Amendement n° 6 — ARTICLE UNIQUE
Dispositif
Compléter cet article par l’alinéa suivant :
« Lorsque les instruments financiers mentionnés au premier alinéa donnent accès au capital de l’émetteur, leur émission, leur conversion, leur échange, leur remboursement ou leur exercice ne peut avoir pour effet, directement ou indirectement, d’entraîner l’émission d’un nombre d’actions nouvelles supérieur à 20 % du nombre d’actions composant le capital social de l’émetteur à la date de conclusion de l’opération, apprécié sur une période de douze mois glissants.
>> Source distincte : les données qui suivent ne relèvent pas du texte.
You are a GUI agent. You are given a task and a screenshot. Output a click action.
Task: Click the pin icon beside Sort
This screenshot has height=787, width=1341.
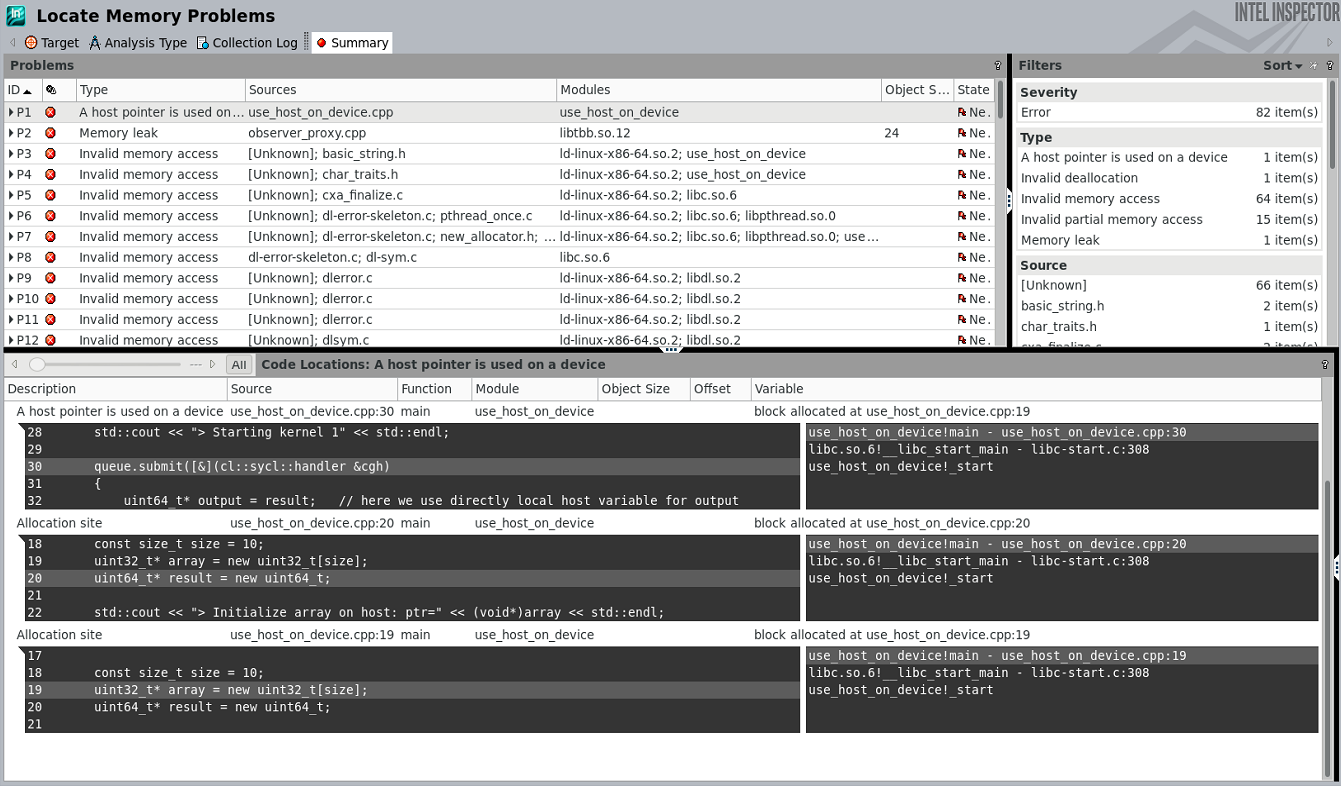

Toute stipulation contraire est réputée non écrite. »
Exposé sommaire
Cet amendement de repli plafonne le nombre d'actions nouvelles émises via des opérations de financement donnant accès au capital de la société, et ainsi à empêcher que les financements de type OCABSA ou instruments assimilés puissent fonctionner comme des machines à dilution massive des petits porteurs.
L’agrément de l’opérateur dont dispose le texte adopté par la commission ne suffit pas : il faut aussi encadrer les effets concrets du produit financier sur le capital de l’émetteur. Dans ces montages, la baisse du cours peut entraîner l’émission d’un nombre croissant d’actions nouvelles, nourrissant une spirale de dilution au détriment des actionnaires existants.
Le présent amendement fixe donc la limite de 20 % d’actions nouvelles sur douze mois glissants. C'est indispensable pour mettre fin aux chèques en blanc dilutifs, et reste bien timoré : en moins de 5 ans, 100 % de nouvelles actions pourraient être émises.